#### Directions for this task
Could you recast the items as a two-column CSV with the headers instruction and reply? Begin at the line that contains "Given: Click the AtomS3R Compare Table title" and continue through the last item. Give one row per item, put each value in a single quoted field with line breaks turned into spaces, and leave out the pictures.

#### Record excerpts
"""
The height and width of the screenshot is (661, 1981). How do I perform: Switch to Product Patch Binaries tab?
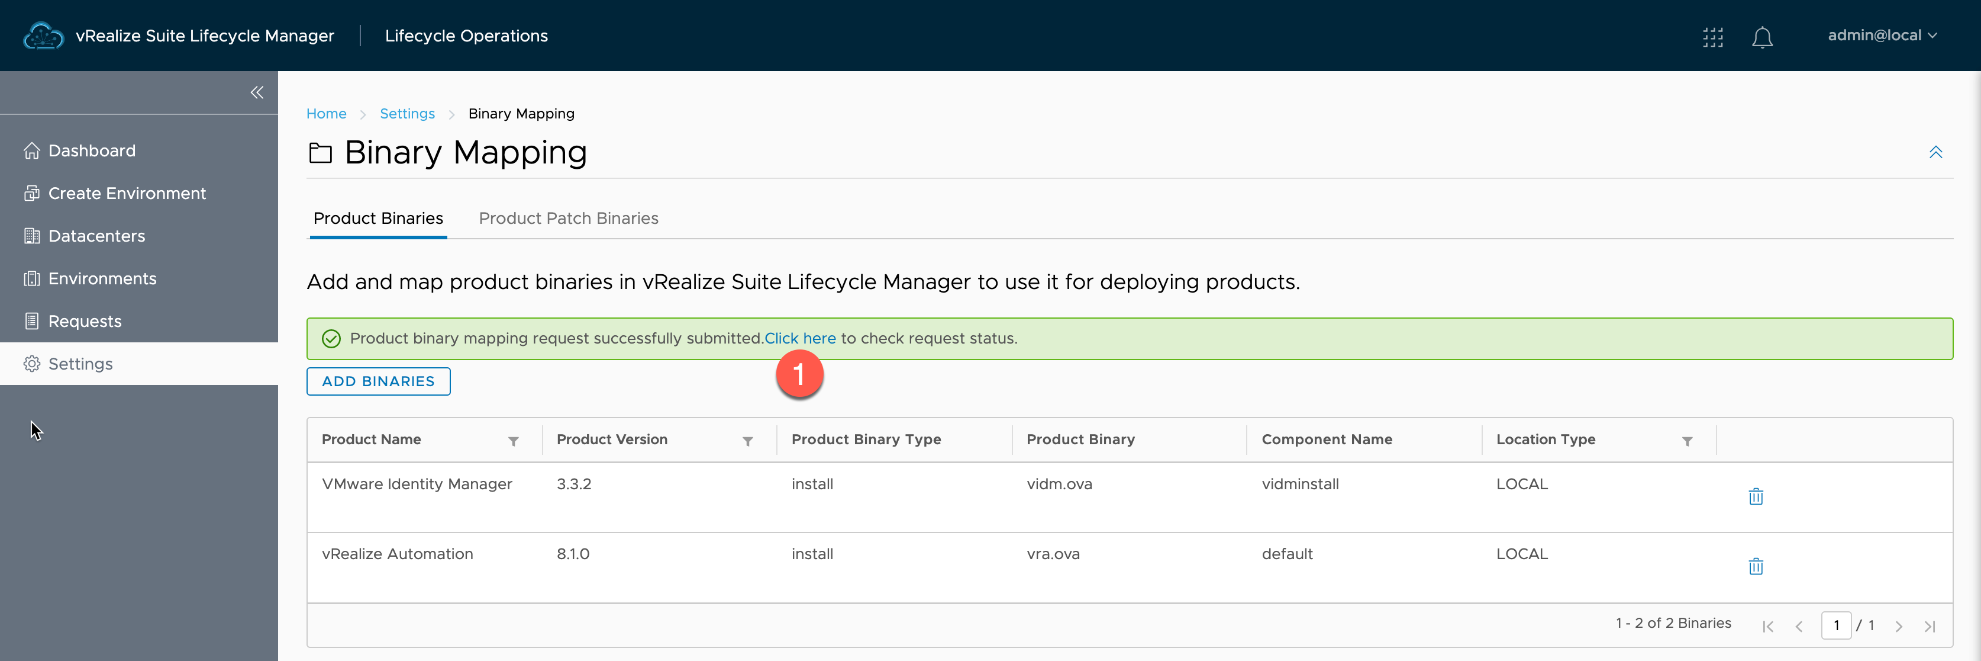[568, 217]
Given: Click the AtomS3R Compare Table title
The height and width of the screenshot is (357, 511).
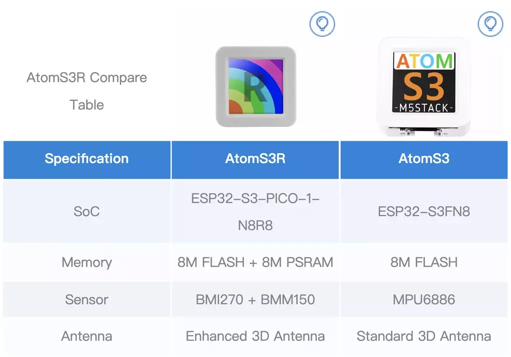Looking at the screenshot, I should tap(87, 91).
"""
#### Output for this exercise
instruction,reply
"Given: Click the AtomS3R Compare Table title The height and width of the screenshot is (357, 511).","Looking at the screenshot, I should tap(87, 91)."